Dalla parola al simbolo: il rischio di un linguaggio sempre più povero

Un pollice alzato, un cuore, una faccina sorridente. In pochi secondi, un messaggio è inviato, un’emozione è “comunicata”. Ma davvero basta un’icona per sostituire una parola? Sempre più spesso, nella vita quotidiana come nel lavoro, ricorriamo agli emoticon per dire ciò che un tempo affidavamo alla lingua. Ed è qui che si nasconde il pericolo: l’atrofizzazione del linguaggio. E del pensiero?

Le parole, un tempo scelte con cura, oggi cedono il passo a simboli universali e immediati. È un linguaggio comodo, veloce, ma anche inevitabilmente povero. Perché ogni volta che rinunciamo a una parola, rinunciamo a una sfumatura, a un pensiero, a un frammento di umanità.

La lingua non è soltanto un mezzo di comunicazione: è lo strumento del pensiero. Quando smettiamo di usarla nella sua pienezza, rischiamo di indebolire anche la nostra capacità di riflettere, di comprendere, di dare forma alle idee. Un semplice ❤️ può valere un “ti voglio bene”, ma non ne restituisce la profondità, né la verità emotiva. E tre ❤️❤️❤️, è amore totale? E cinque ❤️❤️❤️❤️❤️, è attrazione fisica? desiderio sessuale? Se un tempo inviare un cuore era una proposta inequivocabile, ora …

Va a finire che occorrerà un nuovo, integrato e aggiornato sistema metrico internazionale dove compariranno le unità di misura del voler bene, dell’approvazione, del far ridere, ecc.

L’atrofizzazione della lingua è un processo lento, quasi invisibile, ma reale. E non riguarda solo la grammatica o il lessico: riguarda la qualità del pensare. Meno parole significa meno pensieri, meno pensieri significa meno libertà.

Le parole sono un potente mezzo di comunicazione, evitano o limitano al massimo l’equivoco perché ognuna è definita in un certo ambito linguistico e culturale. Ovviamente non esiste una lingua naturale esente da ambiguità e la chiarezza dipende dalla situazione e dalla volontà di chi la usa.

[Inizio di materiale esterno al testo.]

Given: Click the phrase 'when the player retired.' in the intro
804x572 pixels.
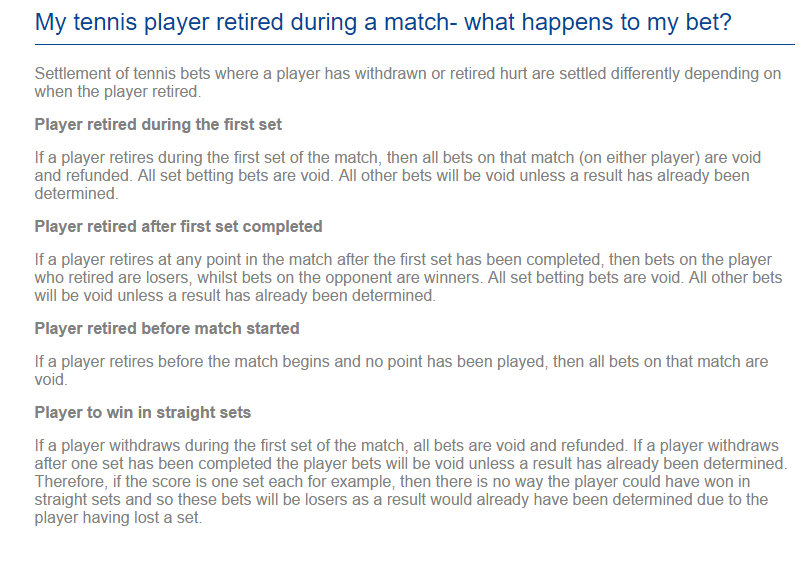Looking at the screenshot, I should pyautogui.click(x=118, y=92).
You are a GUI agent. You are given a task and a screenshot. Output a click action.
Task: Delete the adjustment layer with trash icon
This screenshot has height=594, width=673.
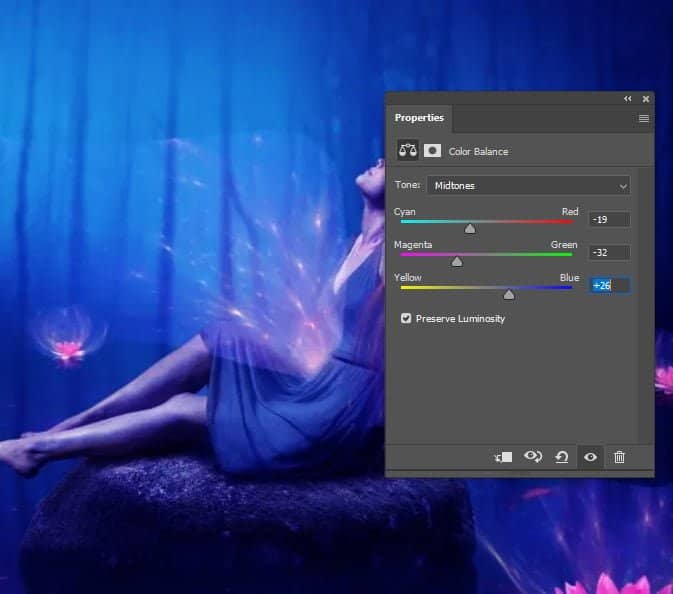click(619, 457)
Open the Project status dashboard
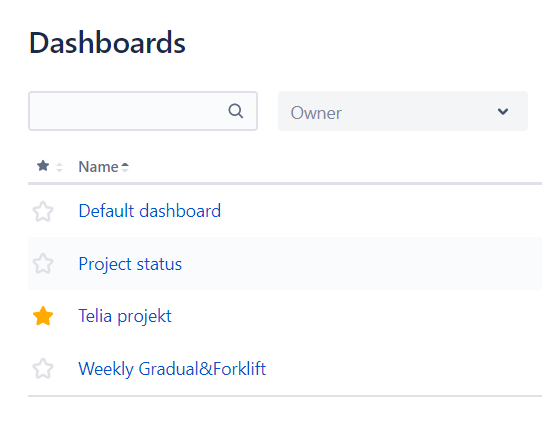542x436 pixels. (130, 264)
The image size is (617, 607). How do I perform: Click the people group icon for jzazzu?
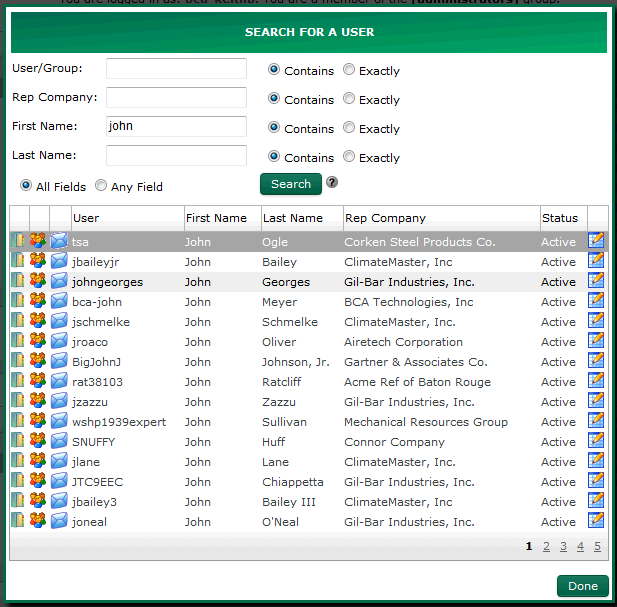(x=39, y=401)
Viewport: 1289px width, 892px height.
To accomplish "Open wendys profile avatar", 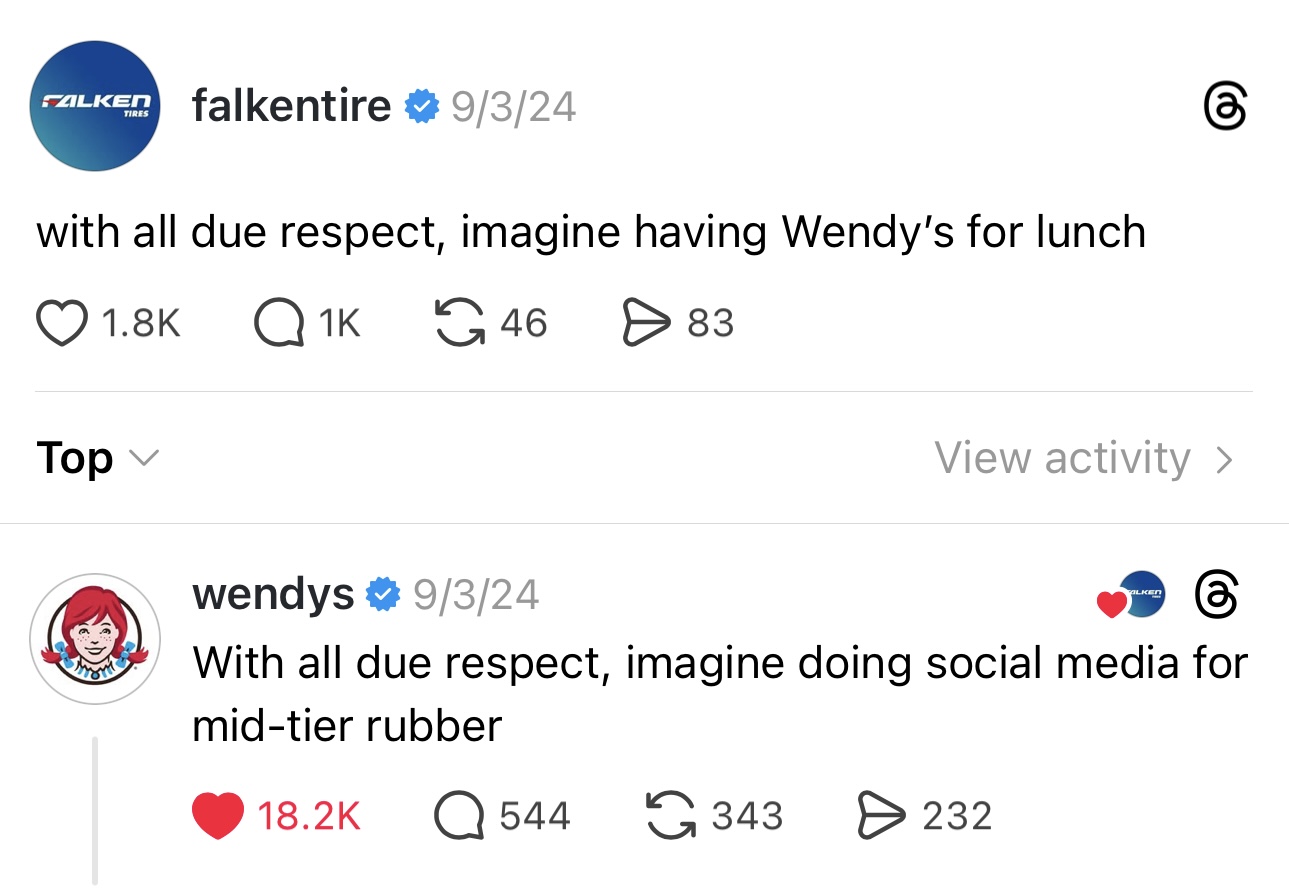I will point(96,638).
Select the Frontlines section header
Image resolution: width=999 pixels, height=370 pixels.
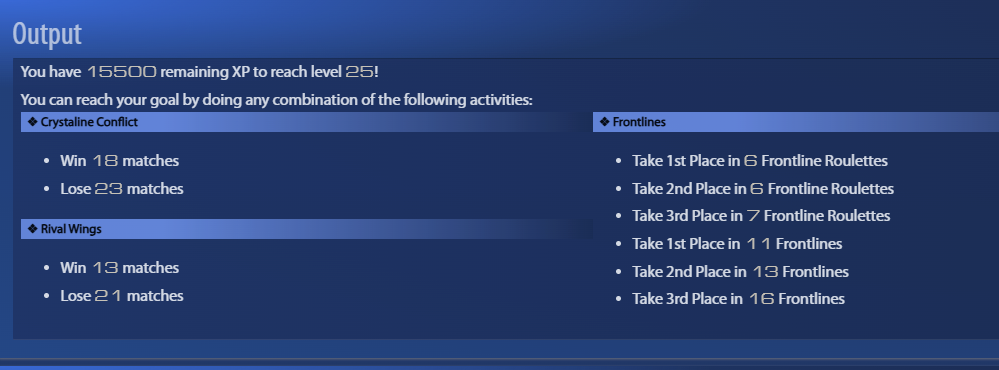796,122
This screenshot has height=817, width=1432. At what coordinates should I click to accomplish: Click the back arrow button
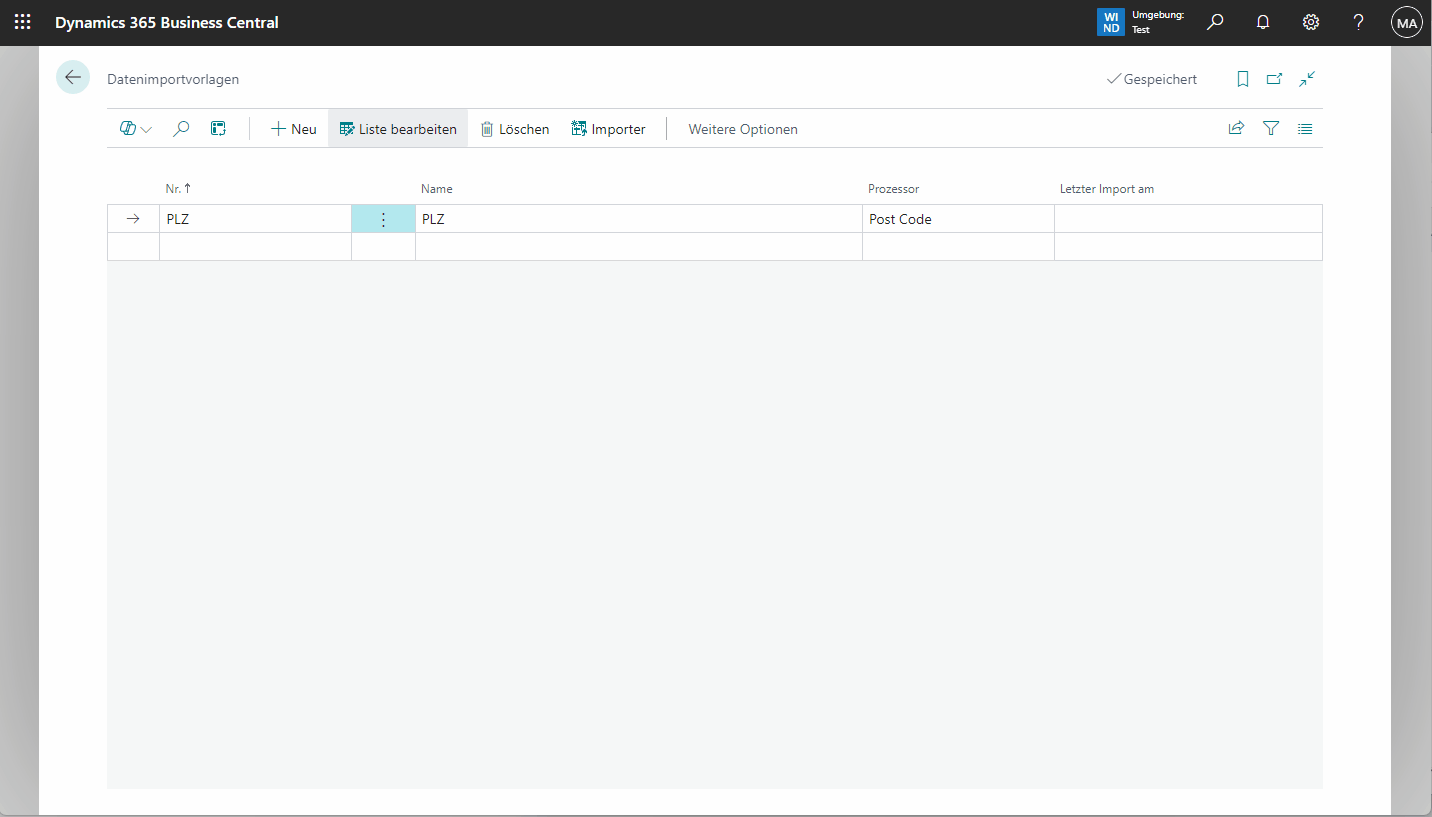point(73,78)
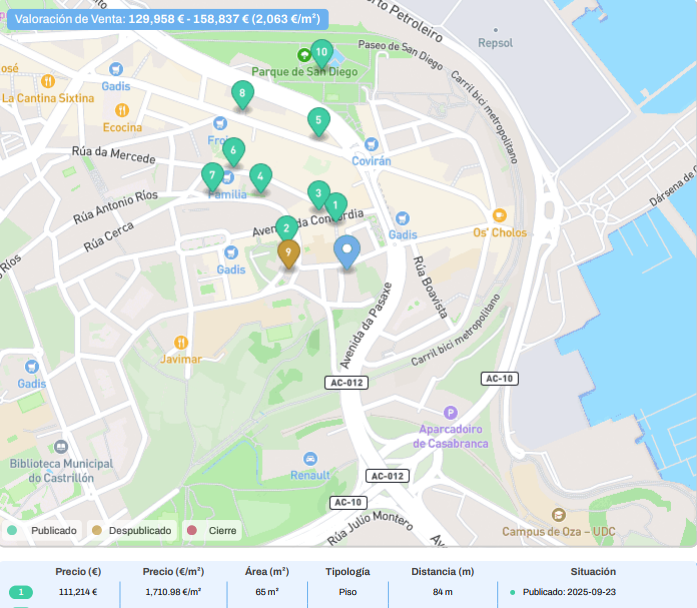697x608 pixels.
Task: Click the Tipología column header
Action: pyautogui.click(x=347, y=571)
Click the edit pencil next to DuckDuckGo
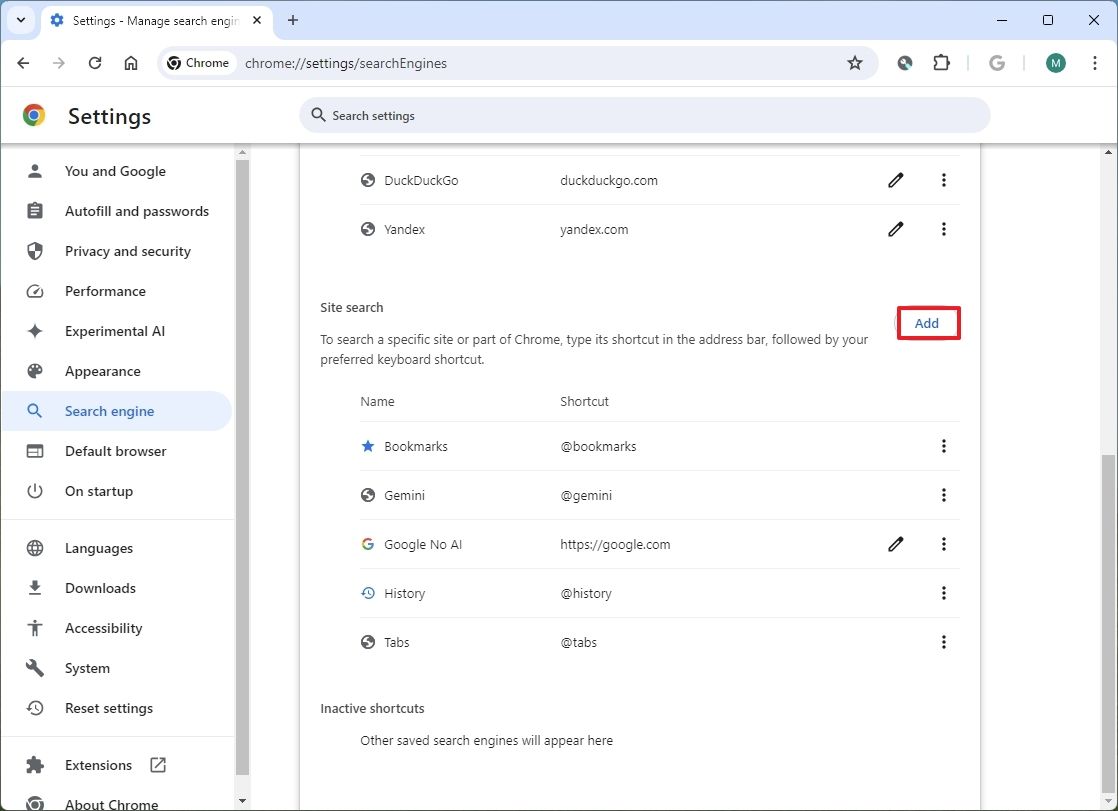The height and width of the screenshot is (811, 1118). tap(895, 180)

Per inciso il linguaggio simbolico della matematica ovviamente è l’unico universale e privo di ambiguità.

Difendere la lingua, e in particolare la nostra con la sua bellezza, la sua complessità, le sue sfumature non è nostalgia: è un atto di consapevolezza. Gli emoticon possono accompagnare le parole, non sostituirle. Perché la lingua è viva solo se la esercitiamo. E se smettiamo di farlo, smettiamo anche, poco a poco, di capire davvero il mondo che ci circonda.